Artigo: Ressuscitar uma múmia não é fazer política de Estado no Brasil

Roberto Olinto, arquivo pessoal

Roberto Olinto*

A recente reativação do Conselho Técnico do IBGE, anunciada por meio de portaria do Ministério do Planejamento, reabre uma discussão importante sobre os caminhos da governança estatística no Brasil. Embora a iniciativa traga consigo a intenção de retomar uma instância de assessoramento prevista legalmente, é preciso ponderar se essa escolha, tal como foi concebida, responde de fato aos desafios contemporâneos do sistema estatístico nacional.

Ao longo das últimas duas décadas, o IBGE adotou caminhos alternativos e, em muitos aspectos, mais eficazes, por meio da criação de comitês temáticos e operacionais, voltados a áreas estratégicas como índices de preços, estatísticas sociais e os diferentes censos. Esses colegiados, formados por especialistas e representantes institucionais com atuação direta nas áreas em questão, contribuíram decisivamente para manter o rigor técnico e a relevância das estatísticas produzidas, mesmo em contextos adversos.

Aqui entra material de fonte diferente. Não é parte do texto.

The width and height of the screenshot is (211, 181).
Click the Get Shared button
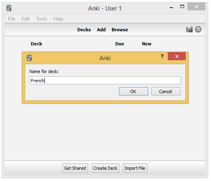75,168
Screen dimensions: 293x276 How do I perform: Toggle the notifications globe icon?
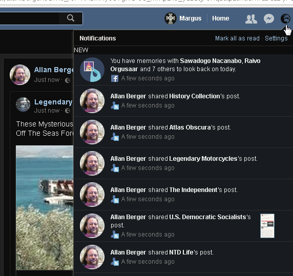point(285,18)
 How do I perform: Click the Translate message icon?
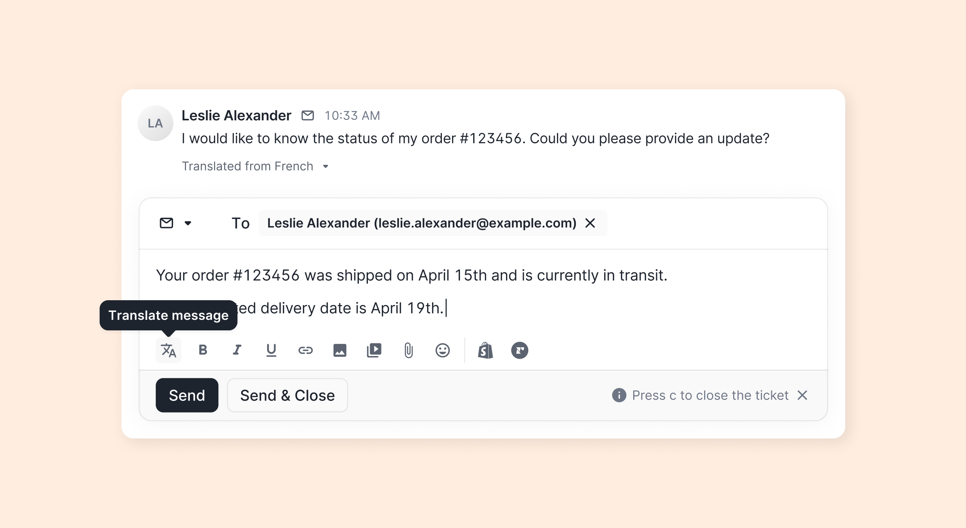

Nesse sentido, a retomada de um conselho genérico, cuja inoperância histórica é amplamente reconhecida por diferentes gestões, causa apreensão. A composição anunciada carece de critérios técnicos mais robustos e deixa de fora órgãos-chave para o bom funcionamento do Sistema Estatístico Nacional — como o Ministério da Fazenda e a Receita Federal, cuja ausência é difícil de justificar do ponto de vista técnico e estratégico. A inclusão de outros ministérios menos diretamente ligados ao ciclo estatístico, sem explicitação clara dos critérios adotados, enfraquece a legitimidade do colegiado e gera dúvidas quanto à sua efetividade.

Mais do que uma formalidade normativa, a reestruturação da governança estatística brasileira exige um processo transparente, articulado e aderente às melhores práticas internacionais. Há, inclusive, propostas maduras nesse sentido — como uma nova Lei Estatística Nacional e a criação de uma autoridade estatística independente — que poderiam ser retomadas e amplamente debatidas com a sociedade, a academia e os organismos públicos envolvidos na produção e uso de dados.

Reativar estruturas sem uma base técnica sólida ou articulação interinstitucional ampla pode comprometer o avanço necessário do sistema. É preciso evitar que gestos simbólicos sejam confundidos com políticas públicas estruturantes. O desafio, portanto, não está em “recriar” por recriar, mas em construir, de forma coletiva e transparente, um modelo de governança estatística à altura das demandas democráticas e do compromisso com a qualidade da informação pública.

  • Doutor em Engenharia de Produção COPPE/UFRJ, Foi Presidente (2017-2019), Diretor de Pesquisas (2014-2017) e Coordenador de Contas Nacionais (1995-2014) do IBGE, Membro do Advisory Expert Group em Contas Nacionais das Nações Unidas (2002-2019), Consultor do Departamento de Estatísticas do Fundo Monetário Internacional para contas nacionais, atualmente pesquisador associado do FGV IBRE. Professor Doutor da Faculdade Mackenzie – Rio.